West Suffolk Local Plan recommended to council for consultation
The next stage of the West Suffolk Local Plan is set to get the go ahead later this month when West Suffolk Council meet to recommend the move.
The document will guide how and where new homes and employment will be built to the year 2040.
Members of the council’s cabinet last night (December 5) agreed to recommend the submission stage draft of the plan for consultation.
The council will be asked to approve this when it meets on December 19. Subject to that approval, the submission draft would then go out to consultation early next year.
The West Suffolk Local Plan will allocate sites for 5,211 new homes alongside 9,075 homes that already have planning permission and a windfall allowance of 1,200 homes. The total number it needs to deliver over the plan period is 13,702 but the local plan deliberately over allocates to allow for flexibility over the plan period.
Policies to deliver more affordable homes and sustainable housing through measures including solar panels on roofs wherever practically possible, feature in the latest draft plan.
If adopted, the local plan will also require a proportion of new homes to be more accessible so that they can be adapted to people’s changing health needs. That in turn will mean people can stay longer living in their own homes which is not only better for them and their families but also reduces the impact on health and social care.
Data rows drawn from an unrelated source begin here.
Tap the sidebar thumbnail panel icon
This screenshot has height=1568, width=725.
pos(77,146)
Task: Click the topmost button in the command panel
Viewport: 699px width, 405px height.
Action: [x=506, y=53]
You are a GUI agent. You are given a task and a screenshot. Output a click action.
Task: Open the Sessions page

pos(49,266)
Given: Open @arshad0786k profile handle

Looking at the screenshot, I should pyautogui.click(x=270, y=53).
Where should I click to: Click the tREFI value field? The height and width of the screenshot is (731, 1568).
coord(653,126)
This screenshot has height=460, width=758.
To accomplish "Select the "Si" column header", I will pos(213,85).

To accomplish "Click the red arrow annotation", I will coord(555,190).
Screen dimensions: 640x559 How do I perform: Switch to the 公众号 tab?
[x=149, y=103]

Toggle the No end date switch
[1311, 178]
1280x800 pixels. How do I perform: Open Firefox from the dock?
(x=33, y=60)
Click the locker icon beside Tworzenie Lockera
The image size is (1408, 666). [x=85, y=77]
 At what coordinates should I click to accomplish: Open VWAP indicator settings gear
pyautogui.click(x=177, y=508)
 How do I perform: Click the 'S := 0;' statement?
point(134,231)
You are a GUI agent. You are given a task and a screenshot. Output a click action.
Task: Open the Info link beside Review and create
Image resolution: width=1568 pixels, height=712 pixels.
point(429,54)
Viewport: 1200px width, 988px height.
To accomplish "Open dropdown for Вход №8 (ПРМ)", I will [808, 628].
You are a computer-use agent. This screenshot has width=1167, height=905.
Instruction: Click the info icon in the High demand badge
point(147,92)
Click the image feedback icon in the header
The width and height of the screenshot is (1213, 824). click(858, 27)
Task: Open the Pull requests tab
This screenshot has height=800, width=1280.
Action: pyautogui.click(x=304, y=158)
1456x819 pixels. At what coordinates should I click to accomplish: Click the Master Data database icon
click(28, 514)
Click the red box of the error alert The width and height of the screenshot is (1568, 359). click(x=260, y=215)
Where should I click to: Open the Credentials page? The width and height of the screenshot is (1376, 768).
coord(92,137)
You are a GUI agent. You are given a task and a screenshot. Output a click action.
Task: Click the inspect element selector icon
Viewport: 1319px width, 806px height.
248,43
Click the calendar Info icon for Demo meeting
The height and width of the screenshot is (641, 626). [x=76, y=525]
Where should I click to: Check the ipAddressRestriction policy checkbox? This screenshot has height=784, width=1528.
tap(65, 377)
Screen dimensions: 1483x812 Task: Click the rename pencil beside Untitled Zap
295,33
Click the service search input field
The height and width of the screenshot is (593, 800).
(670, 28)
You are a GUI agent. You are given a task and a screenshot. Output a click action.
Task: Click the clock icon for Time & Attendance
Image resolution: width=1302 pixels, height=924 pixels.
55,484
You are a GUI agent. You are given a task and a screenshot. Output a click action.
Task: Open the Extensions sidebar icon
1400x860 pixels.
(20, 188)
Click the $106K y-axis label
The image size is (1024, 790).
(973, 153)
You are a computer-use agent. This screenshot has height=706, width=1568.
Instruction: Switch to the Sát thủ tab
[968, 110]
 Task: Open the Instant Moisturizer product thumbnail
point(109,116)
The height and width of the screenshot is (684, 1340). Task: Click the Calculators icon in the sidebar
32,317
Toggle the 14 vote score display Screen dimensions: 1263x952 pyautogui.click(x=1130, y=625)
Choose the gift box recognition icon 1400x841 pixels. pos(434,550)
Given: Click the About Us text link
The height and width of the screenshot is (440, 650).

Policies also include introducing space standards for rooms and gardens for all new homes.
Once adopted the local plan will ensure funding from developers is secured to pay for infrastructure such as money toward education provision, highways, footpaths and cycleways.
The local plan also makes provision for 86 hectares for employment growth.
By allocating land for much needed housing and employment for West Suffolk’s growing communities, the plan also protects other areas such as the countryside from harmful, speculative development and it ensures that residents and elected councillors continue to have a public voice and a say on planning applications submitted to the council.
There are several stages of public consultation that a draft local plan must go through in its preparation. These are set out by government. The draft West Suffolk Local Plan completed its first stage issues and options public consultation in 2020, followed by the preferred options consultation in 2022.
The submission stage draft builds on the evidence from hundreds of representations received in these two previous rounds of public consultation.
This third round of consultation is different, however, in that it will form more of a legal test of the plan to check it ahead of submitting to the Secretary of State.
A government appointed planning inspector will then hold an examination in public before the plan finally comes back to council to adopt.
Jim Thorndyke, cabinet member for Planning, said: “This local plan is about the people that we are elected to serve. It’s about our growing communities and ensuring that as peoples’ children or grandchildren grow up they can find a home of their own. The local plan will also ensure a good supply of housing to meet predicted housing and employment growth in West Suffolk.
“The local plan allocates sites for employment growth. This is important to ensure there is land to expand for existing businesses helping retain jobs in our area as well as encouraging the growth of new businesses and attracting others to our area all of which is important for the future of our local economy.”
“This latest draft builds on the evidence from the first two consultations as well as the insight and input from councillors across the political landscape who have worked through the detail with me in a working group. We have a strong and robust draft local plan and I am pleased that cabinet has agreed to recommend it to council for consultation approval later this month.”